[Saved data entries]

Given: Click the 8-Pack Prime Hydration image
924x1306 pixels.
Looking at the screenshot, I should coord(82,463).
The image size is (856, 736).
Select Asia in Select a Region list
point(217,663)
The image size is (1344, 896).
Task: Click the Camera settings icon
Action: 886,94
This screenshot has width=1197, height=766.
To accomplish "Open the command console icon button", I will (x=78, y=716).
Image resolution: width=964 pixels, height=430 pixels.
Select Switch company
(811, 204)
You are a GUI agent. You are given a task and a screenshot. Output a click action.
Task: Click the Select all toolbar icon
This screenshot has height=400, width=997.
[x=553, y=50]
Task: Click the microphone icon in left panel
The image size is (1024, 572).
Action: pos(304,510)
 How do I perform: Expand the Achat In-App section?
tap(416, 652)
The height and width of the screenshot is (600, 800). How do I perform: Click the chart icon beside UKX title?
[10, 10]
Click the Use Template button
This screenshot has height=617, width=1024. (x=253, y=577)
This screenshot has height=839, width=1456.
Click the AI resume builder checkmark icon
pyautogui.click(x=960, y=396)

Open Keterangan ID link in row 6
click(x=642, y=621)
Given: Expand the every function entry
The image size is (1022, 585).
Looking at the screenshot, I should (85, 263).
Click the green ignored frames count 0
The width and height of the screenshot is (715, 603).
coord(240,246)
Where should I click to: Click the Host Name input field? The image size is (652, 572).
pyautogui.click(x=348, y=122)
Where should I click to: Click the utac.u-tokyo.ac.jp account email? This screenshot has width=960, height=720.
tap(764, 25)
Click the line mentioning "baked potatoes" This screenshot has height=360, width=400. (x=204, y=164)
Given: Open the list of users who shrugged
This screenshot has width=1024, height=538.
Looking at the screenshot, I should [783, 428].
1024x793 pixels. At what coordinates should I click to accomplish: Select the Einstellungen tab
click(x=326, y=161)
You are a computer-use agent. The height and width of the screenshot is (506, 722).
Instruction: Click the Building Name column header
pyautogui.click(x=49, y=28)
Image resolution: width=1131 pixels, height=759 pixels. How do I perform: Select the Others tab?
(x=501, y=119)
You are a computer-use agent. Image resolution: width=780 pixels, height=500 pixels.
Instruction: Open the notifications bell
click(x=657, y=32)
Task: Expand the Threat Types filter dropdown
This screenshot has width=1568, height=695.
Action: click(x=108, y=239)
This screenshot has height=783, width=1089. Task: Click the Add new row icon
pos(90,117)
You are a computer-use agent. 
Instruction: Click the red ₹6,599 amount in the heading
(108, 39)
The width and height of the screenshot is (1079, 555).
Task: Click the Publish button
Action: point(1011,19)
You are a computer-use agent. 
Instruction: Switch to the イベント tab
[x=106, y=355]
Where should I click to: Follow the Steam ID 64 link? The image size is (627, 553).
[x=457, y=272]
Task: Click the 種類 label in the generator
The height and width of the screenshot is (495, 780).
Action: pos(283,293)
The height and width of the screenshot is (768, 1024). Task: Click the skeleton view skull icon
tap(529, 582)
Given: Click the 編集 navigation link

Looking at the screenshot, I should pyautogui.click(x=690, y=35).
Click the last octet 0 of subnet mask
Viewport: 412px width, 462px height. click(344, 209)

• **Task**
Output the complete data verbatim.

• **Exercise output**
Given: Click the 8-Pack Prime Hydration image
924x1306 pixels.
Looking at the screenshot, I should coord(82,463).
The image size is (856, 736).
Select Asia in Select a Region list
point(217,663)
The image size is (1344, 896).
Task: Click the Camera settings icon
Action: 886,94
This screenshot has width=1197, height=766.
To accomplish "Open the command console icon button", I will (x=78, y=716).
Image resolution: width=964 pixels, height=430 pixels.
Select Switch company
(811, 204)
You are a GUI agent. You are given a task and a screenshot. Output a click action.
Task: Click the Select all toolbar icon
This screenshot has height=400, width=997.
[x=553, y=50]
Task: Click the microphone icon in left panel
The image size is (1024, 572).
Action: pos(304,510)
 How do I perform: Expand the Achat In-App section?
tap(416, 652)
The height and width of the screenshot is (600, 800). How do I perform: Click the chart icon beside UKX title?
[10, 10]
Click the Use Template button
This screenshot has height=617, width=1024. (x=253, y=577)
This screenshot has height=839, width=1456.
Click the AI resume builder checkmark icon
pyautogui.click(x=960, y=396)

Open Keterangan ID link in row 6
click(x=642, y=621)
Given: Expand the every function entry
The image size is (1022, 585).
Looking at the screenshot, I should (85, 263).
Click the green ignored frames count 0
The width and height of the screenshot is (715, 603).
coord(240,246)
Where should I click to: Click the Host Name input field? The image size is (652, 572).
pyautogui.click(x=348, y=122)
Where should I click to: Click the utac.u-tokyo.ac.jp account email? This screenshot has width=960, height=720.
tap(764, 25)
Click the line mentioning "baked potatoes" This screenshot has height=360, width=400. (x=204, y=164)
Given: Open the list of users who shrugged
This screenshot has width=1024, height=538.
Looking at the screenshot, I should [783, 428].
1024x793 pixels. At what coordinates should I click to accomplish: Select the Einstellungen tab
click(x=326, y=161)
You are a computer-use agent. The height and width of the screenshot is (506, 722).
Instruction: Click the Building Name column header
pyautogui.click(x=49, y=28)
Image resolution: width=1131 pixels, height=759 pixels. How do I perform: Select the Others tab?
(x=501, y=119)
You are a computer-use agent. Image resolution: width=780 pixels, height=500 pixels.
Instruction: Open the notifications bell
click(x=657, y=32)
Task: Expand the Threat Types filter dropdown
This screenshot has width=1568, height=695.
Action: click(x=108, y=239)
This screenshot has height=783, width=1089. Task: Click the Add new row icon
pos(90,117)
You are a computer-use agent. 
Instruction: Click the red ₹6,599 amount in the heading
(108, 39)
The width and height of the screenshot is (1079, 555).
Task: Click the Publish button
Action: point(1011,19)
You are a computer-use agent. 
Instruction: Switch to the イベント tab
[x=106, y=355]
Where should I click to: Follow the Steam ID 64 link? The image size is (627, 553).
[x=457, y=272]
Task: Click the 種類 label in the generator
The height and width of the screenshot is (495, 780).
Action: pos(283,293)
The height and width of the screenshot is (768, 1024). Task: Click the skeleton view skull icon
tap(529, 582)
Given: Click the 編集 navigation link

Looking at the screenshot, I should pyautogui.click(x=690, y=35).
Click the last octet 0 of subnet mask
Viewport: 412px width, 462px height. click(344, 209)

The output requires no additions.